A solid-teak and tile table-floor lamp by Jane and Gordon Martz for MARSHALL STUDIOS, paired with a vintage lamp shade and finial.

JANE & GORDON MARTZ met as students at the New York State College of Ceramics in Alfred, New York.  In 1951 they joined MARSHALL STUDIOS in Veedersberg, Indiana, where, for 38 years, they designed and produced a wide variety of functional ceramic housewares including stoneware lamps, dishes, and tiles.  The Martzes' work has been recognized by MoMA in New York City where some of it is included in the permanent collection.

MARSHALL STUDIOS was founded in 1922 by Jessie "Muz" Marshall, who began her career painting lampshades by hand in her Indianapolis home.  Shades led to lamp bases and then to a small Indianapolis factory, where a line of turned wood lamps with painted shades was produced.  By the time her granddaughter, Jane Marshall, married Gordon Martz in 1951, MARSHALL STUDIOS was in the hands of Jane's parents, Nicholas and Grace Marshall, and had been moved to Veedersburg, Indiana (into a building originally built as a WPA project).  Her parents wanted Jane and her new husband to contribute their talents to the family enterprise, and the young couple joined the firm, bringing with them a passion for contemporary, hand-designed stoneware.  Their presence was transformative.  MARSHALL STUDIOS soon became a hotbed for the production of modern, hand-crafted lamps and accessories.

The Martzes understood the public's appreciation for the appearance of hand-made goods, but they held the firm belief that this "look" could be achieved under factory conditions.  They set out to devise a way to make this practical and profitable.  Their basic tactic was to create simple shapes in slip-cast ceramic that could be decorated in various ways using the techniques of potters rather than those of commercial production.  Decals and transfers, for example, common at most ceramic companies, were never used on a Martz product, and representational designs were rare.  Decorating at MARSHALL STUDIOS broke down into three simple methods that could be used singly or in combination.  There was the incision of designs into freshly glazed pieces before firing; the full immersion of pieces in base colors followed by dipping them into other glazes to varying depths for a layered effect; and the brushing of glaze lightly or loosely on to pieces while they rotated on a vertical lathe.  These techniques could be learned by almost anyone—making their application look professional was a skill the Martzes had to work hard to impart.
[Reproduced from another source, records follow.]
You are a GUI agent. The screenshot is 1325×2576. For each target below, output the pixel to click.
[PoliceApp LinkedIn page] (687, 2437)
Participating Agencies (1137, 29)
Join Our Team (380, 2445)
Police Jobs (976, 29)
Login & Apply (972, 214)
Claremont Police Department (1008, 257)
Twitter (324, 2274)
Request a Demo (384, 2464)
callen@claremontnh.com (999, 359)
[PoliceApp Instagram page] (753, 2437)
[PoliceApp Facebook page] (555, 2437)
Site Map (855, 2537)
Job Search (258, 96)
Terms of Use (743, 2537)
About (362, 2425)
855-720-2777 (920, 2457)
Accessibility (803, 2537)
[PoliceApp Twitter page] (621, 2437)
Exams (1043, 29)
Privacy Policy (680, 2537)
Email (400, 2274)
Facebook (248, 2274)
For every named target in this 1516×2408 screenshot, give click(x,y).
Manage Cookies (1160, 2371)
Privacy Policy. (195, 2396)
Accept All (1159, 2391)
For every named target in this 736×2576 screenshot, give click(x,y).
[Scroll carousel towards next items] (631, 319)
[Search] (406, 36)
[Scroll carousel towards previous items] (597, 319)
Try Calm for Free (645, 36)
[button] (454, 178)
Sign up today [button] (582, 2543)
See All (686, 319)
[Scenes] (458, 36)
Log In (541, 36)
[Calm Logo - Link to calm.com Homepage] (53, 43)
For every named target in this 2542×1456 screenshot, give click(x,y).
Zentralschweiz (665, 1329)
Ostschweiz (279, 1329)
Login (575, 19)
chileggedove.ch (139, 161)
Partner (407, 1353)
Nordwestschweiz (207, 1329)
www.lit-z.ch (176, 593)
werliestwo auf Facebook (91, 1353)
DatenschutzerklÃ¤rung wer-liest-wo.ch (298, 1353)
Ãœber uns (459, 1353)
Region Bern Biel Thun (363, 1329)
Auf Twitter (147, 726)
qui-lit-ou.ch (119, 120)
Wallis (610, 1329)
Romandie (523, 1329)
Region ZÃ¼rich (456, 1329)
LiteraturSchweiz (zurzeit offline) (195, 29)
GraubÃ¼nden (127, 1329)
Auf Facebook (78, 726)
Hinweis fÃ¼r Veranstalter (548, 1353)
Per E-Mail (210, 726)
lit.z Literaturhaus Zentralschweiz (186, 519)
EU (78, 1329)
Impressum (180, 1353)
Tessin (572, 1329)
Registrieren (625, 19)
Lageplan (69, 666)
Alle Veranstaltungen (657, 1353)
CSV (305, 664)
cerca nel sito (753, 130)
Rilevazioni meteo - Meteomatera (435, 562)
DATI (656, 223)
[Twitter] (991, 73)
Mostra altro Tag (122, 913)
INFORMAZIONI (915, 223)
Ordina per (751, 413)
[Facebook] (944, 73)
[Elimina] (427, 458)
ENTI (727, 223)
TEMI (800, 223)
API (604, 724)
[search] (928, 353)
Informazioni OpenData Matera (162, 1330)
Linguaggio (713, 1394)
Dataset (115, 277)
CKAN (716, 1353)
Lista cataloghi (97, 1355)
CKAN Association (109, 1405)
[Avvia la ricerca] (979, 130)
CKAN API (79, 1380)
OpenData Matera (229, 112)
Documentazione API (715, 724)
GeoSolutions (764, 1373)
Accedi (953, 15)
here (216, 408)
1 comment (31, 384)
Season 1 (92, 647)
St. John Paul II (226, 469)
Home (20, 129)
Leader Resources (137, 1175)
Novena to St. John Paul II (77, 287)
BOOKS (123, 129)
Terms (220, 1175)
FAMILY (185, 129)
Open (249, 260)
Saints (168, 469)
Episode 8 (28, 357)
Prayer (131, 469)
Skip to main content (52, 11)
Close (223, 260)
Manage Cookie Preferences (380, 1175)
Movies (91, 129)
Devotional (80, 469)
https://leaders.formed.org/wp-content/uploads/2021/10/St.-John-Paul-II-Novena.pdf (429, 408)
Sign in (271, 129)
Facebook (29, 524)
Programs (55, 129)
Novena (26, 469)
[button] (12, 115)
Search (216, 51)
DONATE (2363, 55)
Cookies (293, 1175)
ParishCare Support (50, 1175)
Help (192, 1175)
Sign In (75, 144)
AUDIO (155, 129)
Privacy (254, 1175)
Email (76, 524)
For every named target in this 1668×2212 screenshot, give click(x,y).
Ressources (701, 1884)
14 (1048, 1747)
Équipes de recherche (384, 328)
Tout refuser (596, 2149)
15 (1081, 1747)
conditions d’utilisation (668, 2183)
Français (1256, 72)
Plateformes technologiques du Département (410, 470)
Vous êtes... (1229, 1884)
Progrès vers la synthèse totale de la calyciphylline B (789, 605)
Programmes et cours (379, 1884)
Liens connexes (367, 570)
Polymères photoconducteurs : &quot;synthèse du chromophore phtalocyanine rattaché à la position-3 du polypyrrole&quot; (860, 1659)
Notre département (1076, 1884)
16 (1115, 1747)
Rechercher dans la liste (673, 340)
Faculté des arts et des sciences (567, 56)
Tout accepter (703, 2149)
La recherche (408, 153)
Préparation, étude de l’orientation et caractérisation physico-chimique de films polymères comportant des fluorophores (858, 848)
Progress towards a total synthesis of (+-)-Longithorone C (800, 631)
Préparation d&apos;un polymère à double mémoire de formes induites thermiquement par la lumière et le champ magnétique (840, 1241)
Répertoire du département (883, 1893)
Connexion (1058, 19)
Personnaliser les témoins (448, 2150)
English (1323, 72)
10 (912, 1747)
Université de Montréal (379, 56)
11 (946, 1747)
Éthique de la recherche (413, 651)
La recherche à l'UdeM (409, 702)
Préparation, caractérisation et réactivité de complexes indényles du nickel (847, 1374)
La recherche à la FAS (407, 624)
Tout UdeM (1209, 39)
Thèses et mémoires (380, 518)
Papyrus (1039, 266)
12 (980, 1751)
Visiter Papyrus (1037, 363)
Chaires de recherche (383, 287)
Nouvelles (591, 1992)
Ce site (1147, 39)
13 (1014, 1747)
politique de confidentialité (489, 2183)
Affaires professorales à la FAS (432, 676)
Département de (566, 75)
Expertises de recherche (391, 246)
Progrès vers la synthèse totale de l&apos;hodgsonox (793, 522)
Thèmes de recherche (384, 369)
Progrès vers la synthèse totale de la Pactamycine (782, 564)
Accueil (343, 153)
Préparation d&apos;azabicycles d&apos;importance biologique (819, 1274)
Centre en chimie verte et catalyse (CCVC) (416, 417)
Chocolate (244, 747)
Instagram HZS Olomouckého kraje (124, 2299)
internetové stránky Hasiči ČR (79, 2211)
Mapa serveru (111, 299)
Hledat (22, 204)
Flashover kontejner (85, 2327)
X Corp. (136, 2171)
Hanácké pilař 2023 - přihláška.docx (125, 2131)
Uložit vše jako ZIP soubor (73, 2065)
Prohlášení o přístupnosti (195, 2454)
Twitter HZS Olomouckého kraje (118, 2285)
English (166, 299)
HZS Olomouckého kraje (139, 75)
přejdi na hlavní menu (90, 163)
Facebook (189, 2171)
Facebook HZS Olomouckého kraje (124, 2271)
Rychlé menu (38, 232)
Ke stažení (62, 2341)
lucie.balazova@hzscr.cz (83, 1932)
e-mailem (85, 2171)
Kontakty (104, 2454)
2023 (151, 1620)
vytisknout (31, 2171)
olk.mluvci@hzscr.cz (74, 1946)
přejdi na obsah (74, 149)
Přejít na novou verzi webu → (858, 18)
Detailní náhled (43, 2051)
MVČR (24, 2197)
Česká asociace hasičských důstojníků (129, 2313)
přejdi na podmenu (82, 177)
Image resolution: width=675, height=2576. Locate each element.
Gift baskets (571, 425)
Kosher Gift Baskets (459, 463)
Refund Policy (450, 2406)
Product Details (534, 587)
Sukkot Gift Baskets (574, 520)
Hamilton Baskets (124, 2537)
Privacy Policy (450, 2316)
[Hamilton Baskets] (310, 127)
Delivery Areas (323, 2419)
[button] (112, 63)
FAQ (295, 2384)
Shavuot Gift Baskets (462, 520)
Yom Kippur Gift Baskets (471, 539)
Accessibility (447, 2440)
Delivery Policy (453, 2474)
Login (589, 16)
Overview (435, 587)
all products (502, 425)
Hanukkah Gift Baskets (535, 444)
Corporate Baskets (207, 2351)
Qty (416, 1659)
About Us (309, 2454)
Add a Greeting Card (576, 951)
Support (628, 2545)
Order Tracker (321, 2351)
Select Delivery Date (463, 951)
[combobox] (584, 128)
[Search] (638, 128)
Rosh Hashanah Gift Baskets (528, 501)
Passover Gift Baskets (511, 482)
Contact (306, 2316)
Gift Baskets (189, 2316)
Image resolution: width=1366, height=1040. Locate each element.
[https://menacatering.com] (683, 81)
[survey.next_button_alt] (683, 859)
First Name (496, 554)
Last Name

With the simple, European good looks based on the Bauhaus principles the Martzes had studied at University, MARSHALL STUDIOS products set themselves apart from the flashy, kitschy "modern" designs available from other companies.  They quickly found a following.  The watershed product for MARSHALL was the Martz No. 101, an exquisitely simple teardrop shape in matte black.  The Scandinavian-inspired lamp was so pure in design, that it came to the attention of Edgar Kaufmann, Jr. (whose father had commissioned Fallingwater from Frank Lloyd Wright).  He invited the Martzes to include their lamp in the 1953 Good Design Exhibition at MoMA that he was supervising.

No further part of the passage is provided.